Cunha anuncia desta vez o apoio de 51 personalidades, concretizado num manifesto de recusa de “um delegado do Governo no Norte” e de defesa de um exercício “sem amarras partidárias ou de qualquer outro diretório”, onde gente de bem e com múltiplas provas dadas ao serviço da causa pública, em geral, e com responsabilidades de intervenção ativa na evolução histórica da questão regional, em particular – embora hoje manifestamente distanciada dos detalhes que marcam a complexa atualidade do tema em concreto (como Valente de Oliveira, Braga da Cruz ou Miguel Cadilhe) –, se junta a outra gente igualmente de bem mas completamente alheada do essencial que marca o passado e presente âmago das matérias em causa (como Alexandre Quintanilha, Tiago Brandão Rodrigues ou Artur Santos Silva).
E assim vamos até 12 de janeiro, a data fixada para que a votação de uns milhares de eleitos autárquicos aponte Cunha como um continuado vitorioso ou prefira dar lugar ao seu adversário (um tal Álvaro Santos que, após combinação entre Luís Montenegro e José Luís Carneiro, larga a sua recentíssima vice-presidência da Câmara de V.N.Gaia para vir prometer à Região “um novo salto qualitativo”, o que quer que isso possa significar).
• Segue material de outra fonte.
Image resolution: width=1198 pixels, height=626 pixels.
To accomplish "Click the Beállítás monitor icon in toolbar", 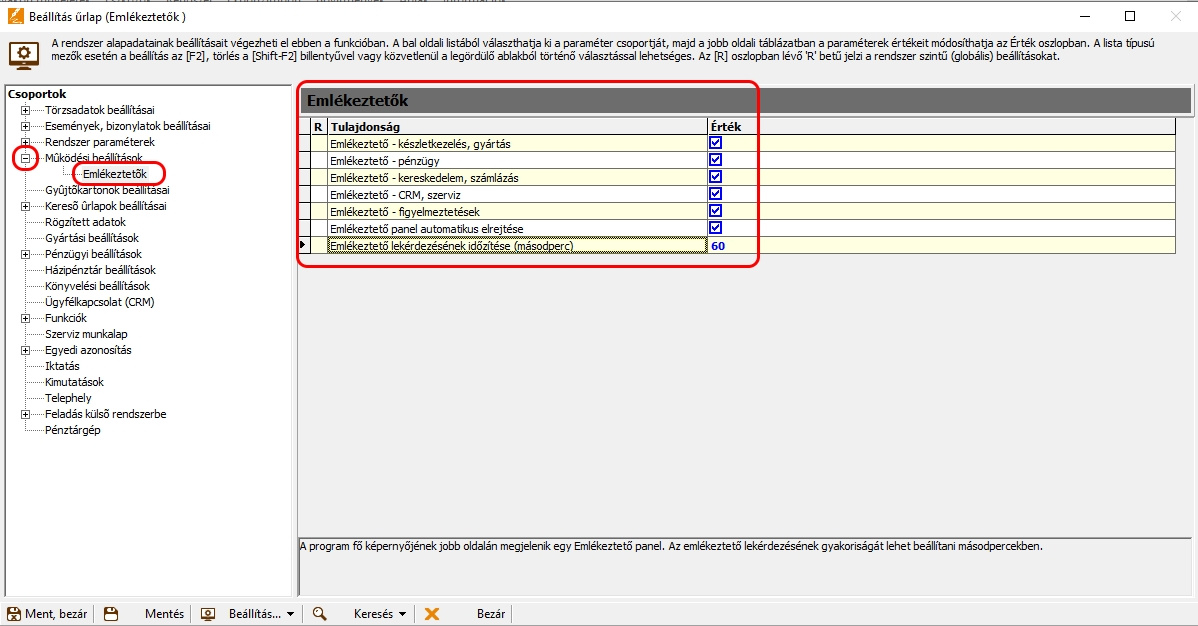I will 209,614.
Poderia, e deveria talvez, ficar-me por aqui mas não resisto a deixar uma nota final declarando que, se por obra de um acaso inimaginável, tivesse de colocar uma cruz num dos dois males que se apresentam, acabaria certamente por me decidir pelo voto num Cunha mais experiente e menos partidariamente enfeudado, tudo aquilo que ele de todo não era em 2020.